Segment Open
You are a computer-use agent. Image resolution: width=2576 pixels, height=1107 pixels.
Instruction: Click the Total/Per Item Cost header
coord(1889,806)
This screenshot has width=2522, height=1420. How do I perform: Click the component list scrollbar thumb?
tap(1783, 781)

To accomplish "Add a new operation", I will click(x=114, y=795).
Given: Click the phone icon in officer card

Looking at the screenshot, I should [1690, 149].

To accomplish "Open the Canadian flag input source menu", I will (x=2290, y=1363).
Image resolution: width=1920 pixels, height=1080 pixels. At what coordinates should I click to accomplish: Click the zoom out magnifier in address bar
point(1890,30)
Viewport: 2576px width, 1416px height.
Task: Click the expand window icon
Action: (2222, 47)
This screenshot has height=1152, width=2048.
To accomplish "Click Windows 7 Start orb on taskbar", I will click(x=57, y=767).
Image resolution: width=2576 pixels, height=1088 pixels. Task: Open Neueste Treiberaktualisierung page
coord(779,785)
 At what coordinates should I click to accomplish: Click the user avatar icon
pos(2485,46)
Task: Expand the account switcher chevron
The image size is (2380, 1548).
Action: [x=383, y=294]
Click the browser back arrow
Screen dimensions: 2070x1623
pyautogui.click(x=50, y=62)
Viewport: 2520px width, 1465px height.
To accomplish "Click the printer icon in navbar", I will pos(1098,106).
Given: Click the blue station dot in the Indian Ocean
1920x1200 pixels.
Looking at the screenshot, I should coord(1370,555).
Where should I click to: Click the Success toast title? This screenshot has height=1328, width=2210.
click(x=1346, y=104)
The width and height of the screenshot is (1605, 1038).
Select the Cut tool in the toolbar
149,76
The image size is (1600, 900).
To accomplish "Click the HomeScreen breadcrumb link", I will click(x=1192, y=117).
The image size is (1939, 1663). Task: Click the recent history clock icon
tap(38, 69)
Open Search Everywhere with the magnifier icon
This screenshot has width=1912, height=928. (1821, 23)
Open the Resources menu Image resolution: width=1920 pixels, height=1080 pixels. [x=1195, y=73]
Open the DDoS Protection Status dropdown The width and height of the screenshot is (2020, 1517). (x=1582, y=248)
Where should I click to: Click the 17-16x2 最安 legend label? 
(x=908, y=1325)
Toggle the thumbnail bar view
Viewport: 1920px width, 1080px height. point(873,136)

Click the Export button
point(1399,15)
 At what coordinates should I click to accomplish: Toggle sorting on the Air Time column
Segment Closed
What you are asked to do
What you give back should be the full listing, copied exactly.

Response
You are a computer-use agent. Image resolution: width=2576 pixels, height=1107 pixels.
Instruction: Click the Total/Per Item Cost header
coord(1889,806)
This screenshot has width=2522, height=1420. How do I perform: Click the component list scrollbar thumb?
tap(1783, 781)

To accomplish "Add a new operation", I will click(x=114, y=795).
Given: Click the phone icon in officer card

Looking at the screenshot, I should [1690, 149].

To accomplish "Open the Canadian flag input source menu", I will (x=2290, y=1363).
Image resolution: width=1920 pixels, height=1080 pixels. At what coordinates should I click to accomplish: Click the zoom out magnifier in address bar
point(1890,30)
Viewport: 2576px width, 1416px height.
Task: Click the expand window icon
Action: (2222, 47)
This screenshot has height=1152, width=2048.
To accomplish "Click Windows 7 Start orb on taskbar", I will click(x=57, y=767).
Image resolution: width=2576 pixels, height=1088 pixels. Task: Open Neueste Treiberaktualisierung page
coord(779,785)
 At what coordinates should I click to accomplish: Click the user avatar icon
pos(2485,46)
Task: Expand the account switcher chevron
The image size is (2380, 1548).
Action: [x=383, y=294]
Click the browser back arrow
Screen dimensions: 2070x1623
pyautogui.click(x=50, y=62)
Viewport: 2520px width, 1465px height.
To accomplish "Click the printer icon in navbar", I will pos(1098,106).
Given: Click the blue station dot in the Indian Ocean
1920x1200 pixels.
Looking at the screenshot, I should coord(1370,555).
Where should I click to: Click the Success toast title? This screenshot has height=1328, width=2210.
click(x=1346, y=104)
The width and height of the screenshot is (1605, 1038).
Select the Cut tool in the toolbar
149,76
The image size is (1600, 900).
To accomplish "Click the HomeScreen breadcrumb link", I will click(x=1192, y=117).
The image size is (1939, 1663). Task: Click the recent history clock icon
tap(38, 69)
Open Search Everywhere with the magnifier icon
This screenshot has width=1912, height=928. (1821, 23)
Open the Resources menu Image resolution: width=1920 pixels, height=1080 pixels. [x=1195, y=73]
Open the DDoS Protection Status dropdown The width and height of the screenshot is (2020, 1517). (x=1582, y=248)
Where should I click to: Click the 17-16x2 最安 legend label? 
(x=908, y=1325)
Toggle the thumbnail bar view
Viewport: 1920px width, 1080px height. point(873,136)

Click the Export button
point(1399,15)
 At what coordinates should I click to accomplish: Toggle sorting on the Air Time column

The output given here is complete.